Liu Weiguo, Xiang Zhiyu, Fang Han, Huo Ke, Wang Zixu
Information Science & Electronic Engineering, Zhejiang University, Hangzhou 310027, China.
National Innovation Center of Intelligent and Connected Vehicles, Beijing 100176, China.
Sensors (Basel). 2023 Aug 8;23(16):7021. doi: 10.3390/s23167021.

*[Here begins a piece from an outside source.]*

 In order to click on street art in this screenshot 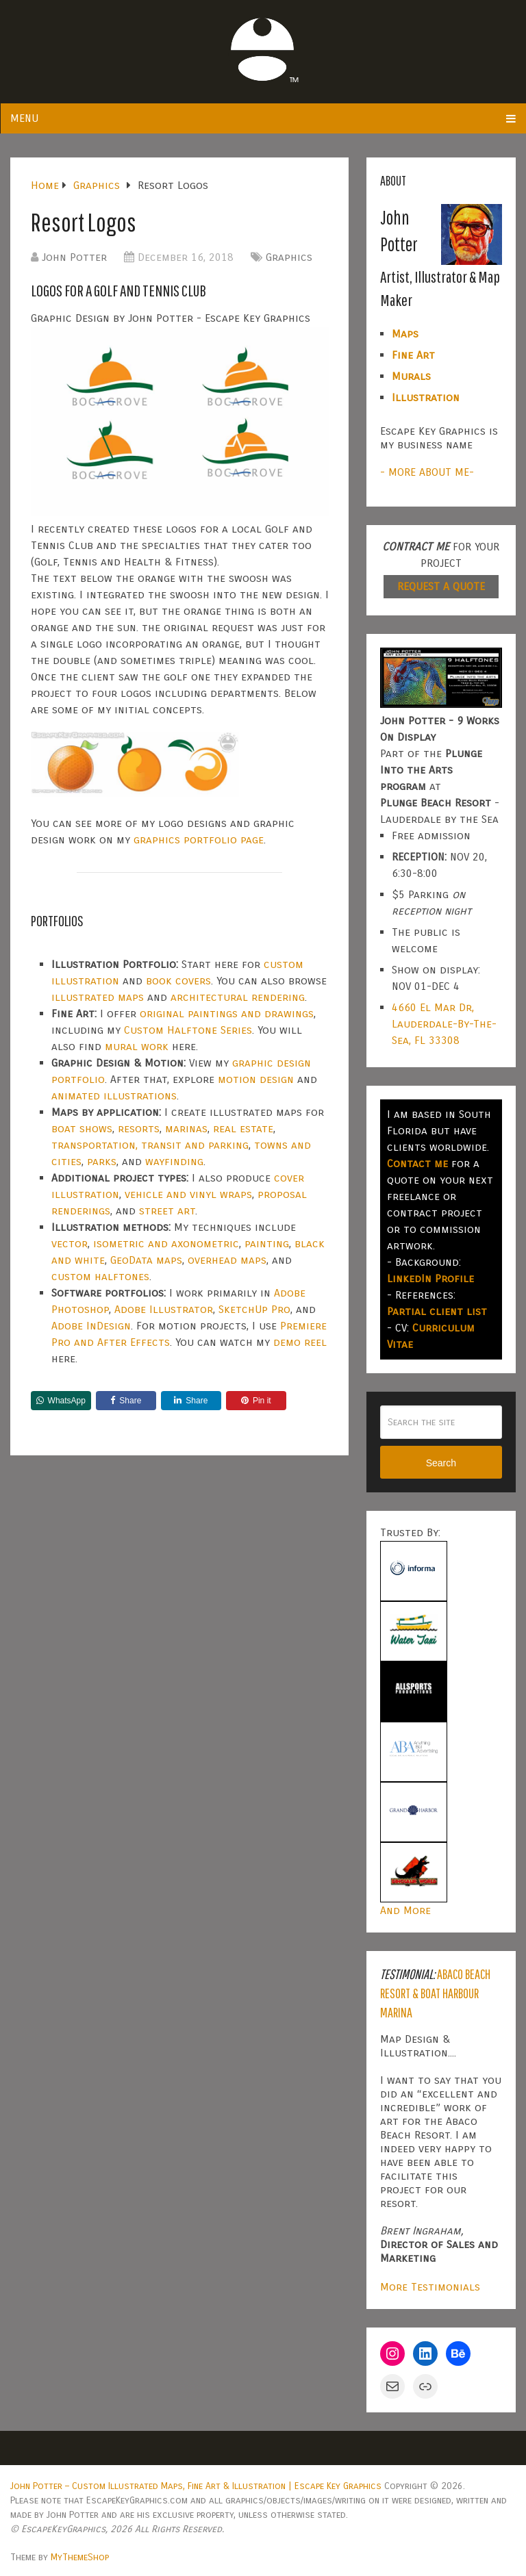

The autonomous driving technology based on deep reinforcement learning (DRL) has been confirmed as one of the most cutting-edge research fields worldwide. The agent is enabled to achieve the goal of making independent decisions by interacting with the environment and learning driving strategies based on the feedback from the environment. This technology has been widely used in end-to-end driving tasks. However, this field faces several challenges. First, developing real vehicles is expensive, time-consuming, and risky. To further expedite the testing, verification, and iteration of end-to-end deep reinforcement learning algorithms, a joint simulation development and validation platform was designed and implemented in this study based on VTD-CarSim and the Tensorflow deep learning framework, and research work was conducted based on this platform. Second, sparse reward signals can cause problems (e.g., a low-sample learning rate). It is imperative for the agent to be capable of navigating in an unfamiliar environment and driving safely under a wide variety of weather or lighting conditions. To address the problem of poor generalization ability of the agent to unknown scenarios, a deep deterministic policy gradient (DDPG) decision-making and planning method was proposed in this study in accordance with a multi-task fusion strategy. The main task based on DRL decision-making planning and the auxiliary task based on image semantic segmentation were cross-fused, and part of the network was shared with the main task to reduce the possibility of model overfitting and improve the generalization ability. As indicated by the experimental results, first, the joint simulation development and validation platform built in this study exhibited prominent versatility. Users were enabled to easily substitute any default module with customized algorithms and verify the effectiveness of new functions in enhancing overall performance using other default modules of the platform. Second, the deep reinforcement learning strategy based on multi-task fusion proposed in this study was competitive. Its performance was better than other DRL algorithms in certain tasks, which improved the generalization ability of the vehicle decision-making planning algorithm.
基于深度强化学习(DRL)的自动驾驶技术已被确认为全球最前沿的研究领域之一。智能体能够通过与环境交互并根据环境反馈学习驾驶策略来实现独立决策的目标。该技术已广泛应用于端到端驾驶任务。然而,这一领域面临着若干挑战。首先,开发真实车辆成本高昂、耗时且有风险。为了进一步加快端到端深度强化学习算法的测试、验证和迭代,本研究基于VTD - CarSim和Tensorflow深度学习框架设计并实现了一个联合仿真开发与验证平台,并基于该平台开展了研究工作。其次,稀疏奖励信号可能会引发问题(例如低样本学习率)。智能体必须能够在不熟悉的环境中导航,并在各种天气或光照条件下安全驾驶。为了解决智能体对未知场景泛化能力差的问题,本研究根据多任务融合策略提出了一种深度确定性策略梯度(DDPG)决策与规划方法。基于DRL决策规划的主要任务和基于图像语义分割的辅助任务进行了交叉融合,并且部分网络与主要任务共享,以降低模型过拟合的可能性并提高泛化能力。实验结果表明,首先,本研究构建的联合仿真开发与验证平台具有显著的通用性。用户能够轻松地用定制算法替换任何默认模块,并使用平台的其他默认模块验证新功能在提升整体性能方面的有效性。其次,本研究提出的基于多任务融合的深度强化学习策略具有竞争力。在某些任务中,其性能优于其他DRL算法,提高了车辆决策规划算法的泛化能力。